■ EXERCISE INSTRUCTIONS:
For this exercise, reproduce only the lines from the one holding "Task: Select the Celestial" through the final line of the data below, exactly, and omit pictures.

***** MATERIAL FOR THE TASK *****

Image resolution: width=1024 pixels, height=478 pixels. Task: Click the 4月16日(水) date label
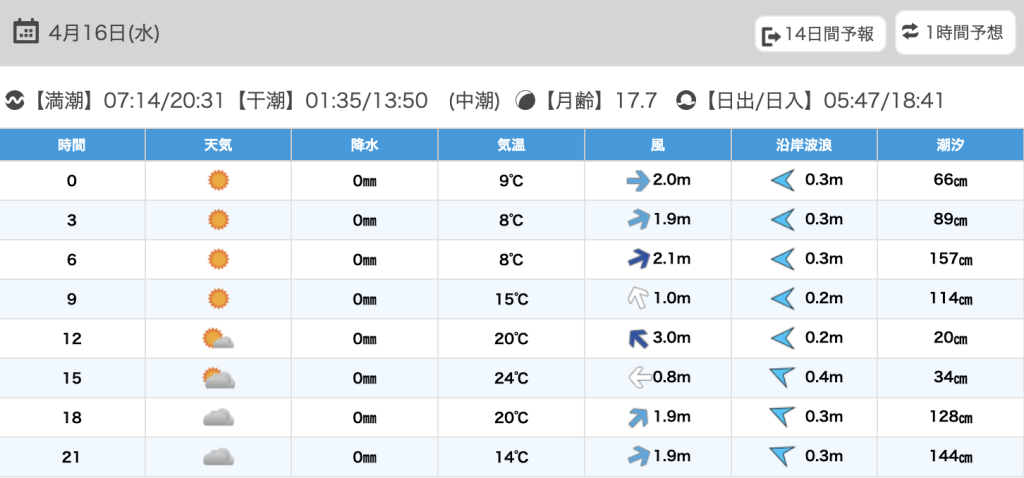click(103, 33)
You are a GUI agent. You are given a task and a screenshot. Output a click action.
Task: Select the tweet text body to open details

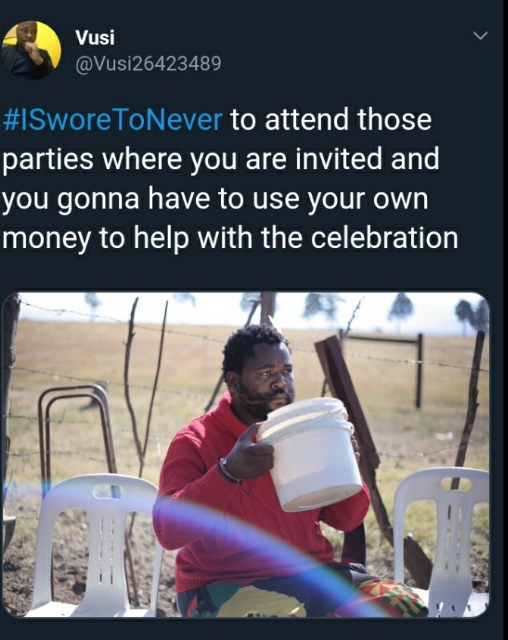230,179
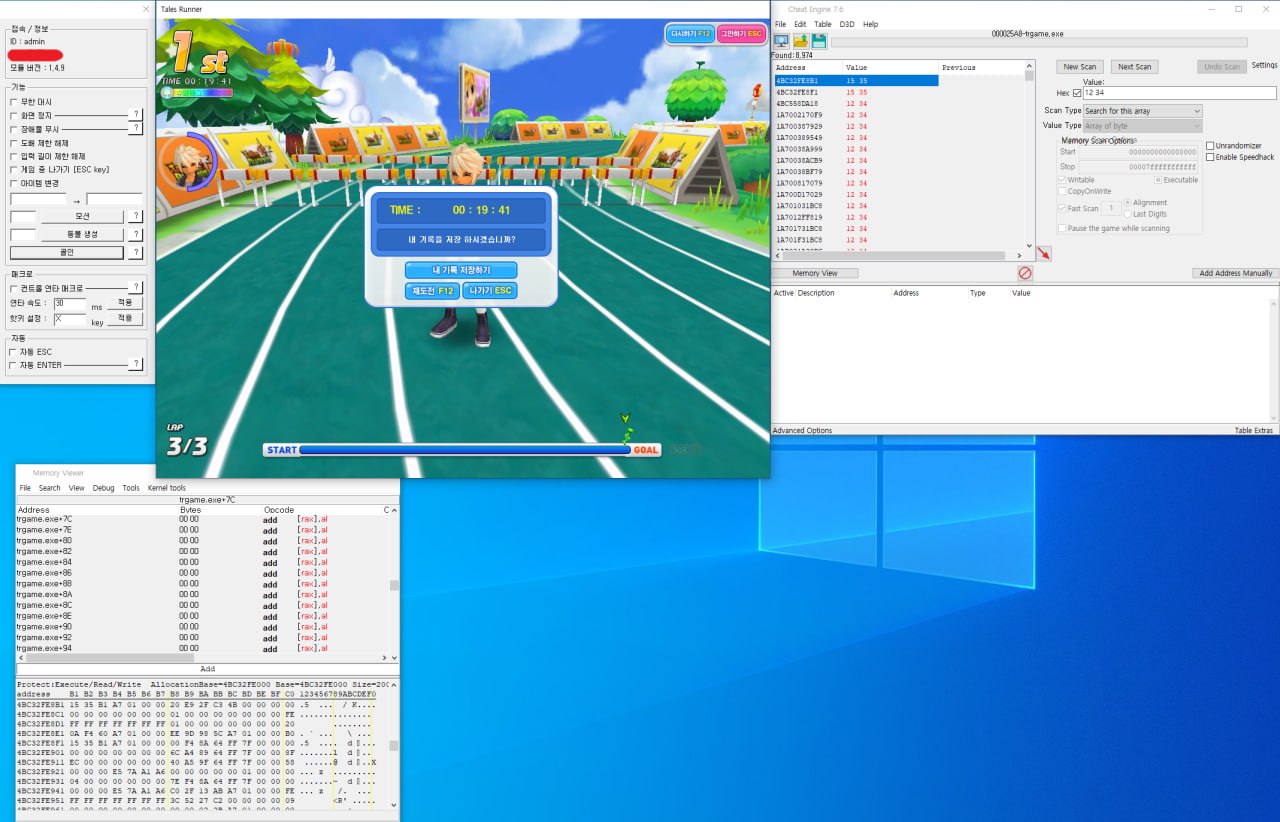Open the Scan Type dropdown
The image size is (1280, 822).
point(1142,111)
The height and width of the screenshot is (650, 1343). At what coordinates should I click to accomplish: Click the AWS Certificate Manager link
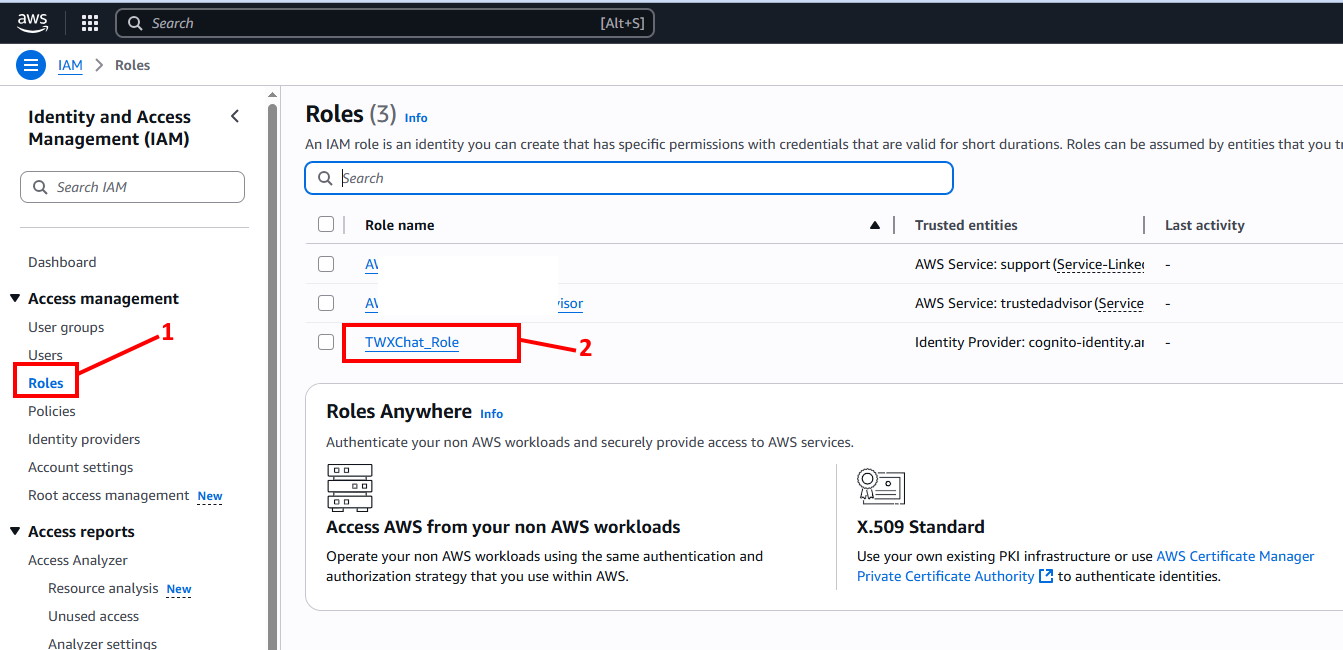[1235, 556]
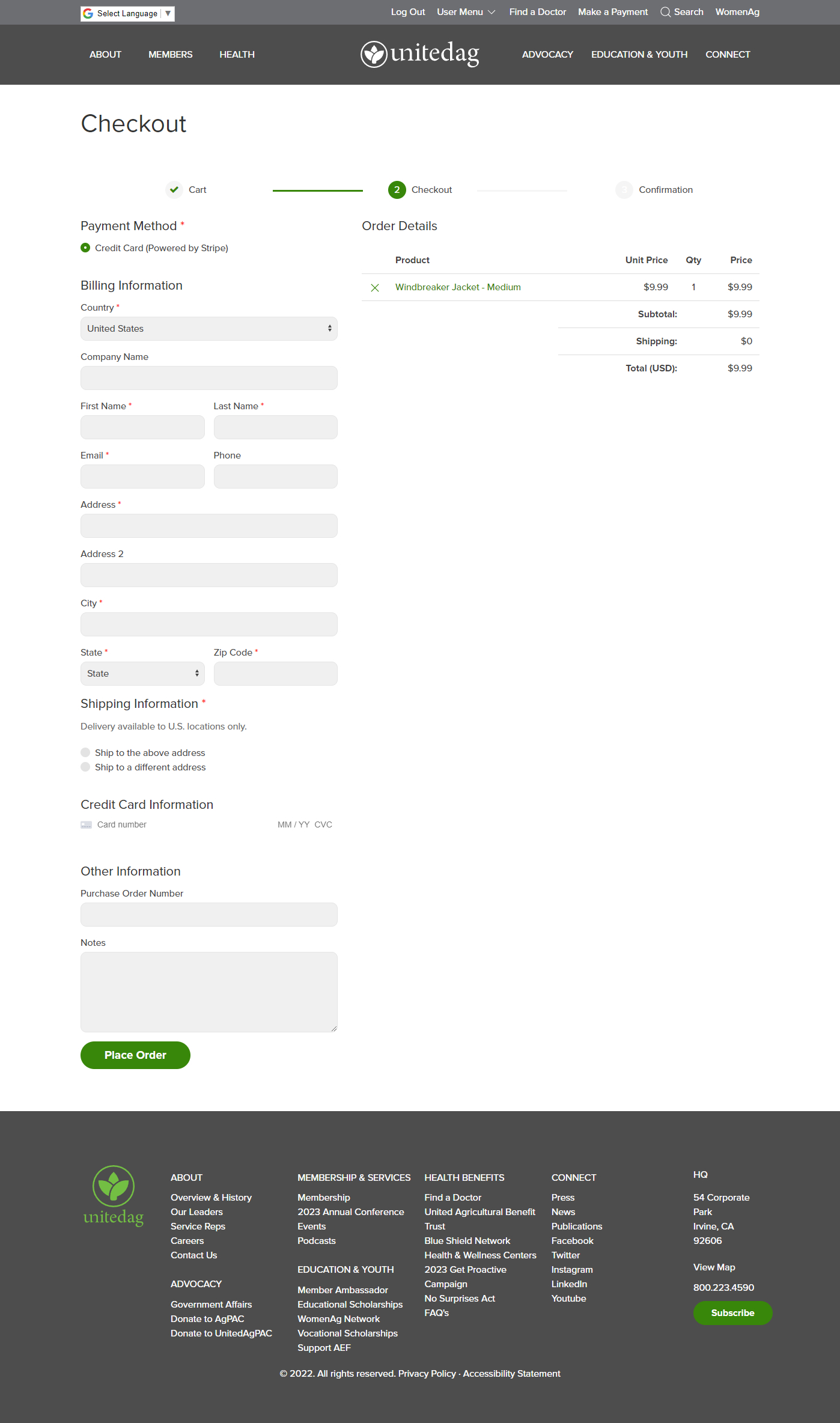Viewport: 840px width, 1423px height.
Task: Click the unitedag header logo
Action: [420, 54]
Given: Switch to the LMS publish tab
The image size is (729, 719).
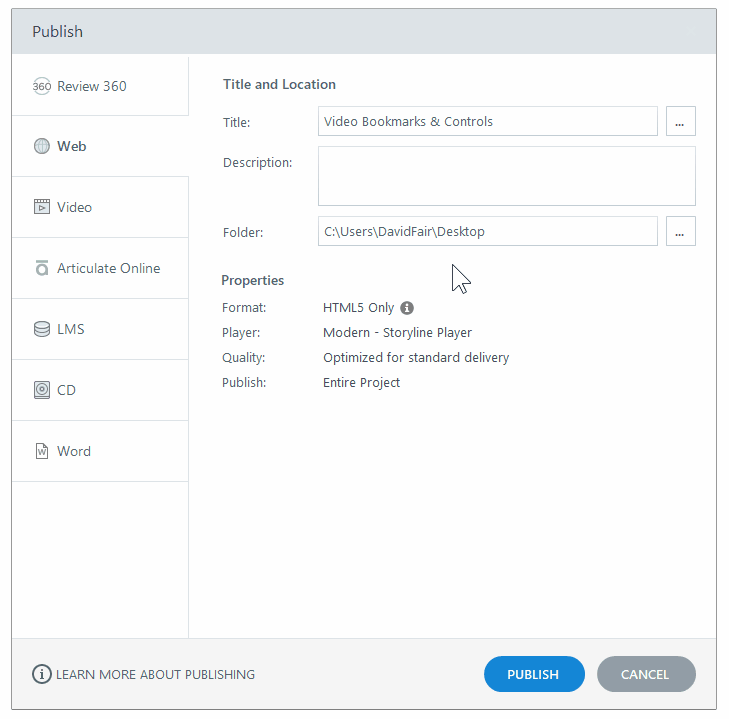Looking at the screenshot, I should click(x=100, y=329).
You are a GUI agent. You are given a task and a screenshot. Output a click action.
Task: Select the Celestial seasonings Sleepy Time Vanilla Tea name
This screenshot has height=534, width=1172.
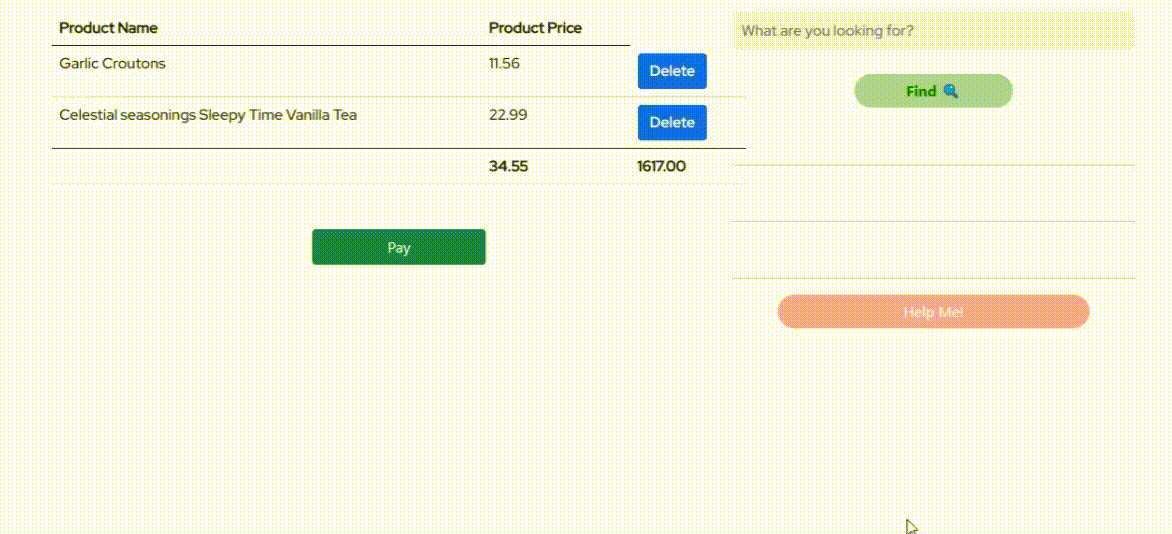[208, 115]
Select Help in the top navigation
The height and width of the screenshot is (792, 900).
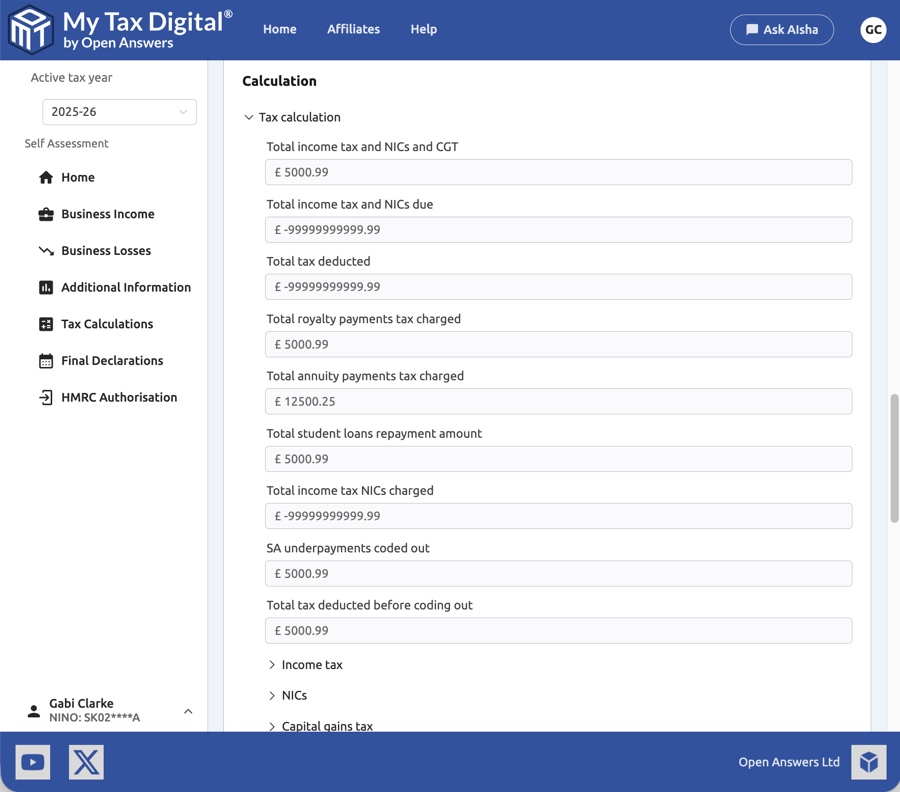click(x=423, y=29)
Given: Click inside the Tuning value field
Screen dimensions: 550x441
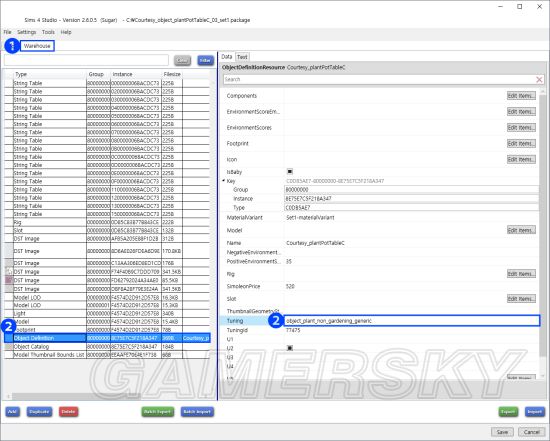Looking at the screenshot, I should pos(412,321).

*****

■ EXERCISE ANSWER:
Task: Select the Celestial seasonings Sleepy Time Vanilla Tea name
This screenshot has height=534, width=1172.
[208, 115]
Select Help in the top navigation
The height and width of the screenshot is (792, 900).
click(x=423, y=29)
Given: Click inside the Tuning value field
Screen dimensions: 550x441
Looking at the screenshot, I should pos(412,321).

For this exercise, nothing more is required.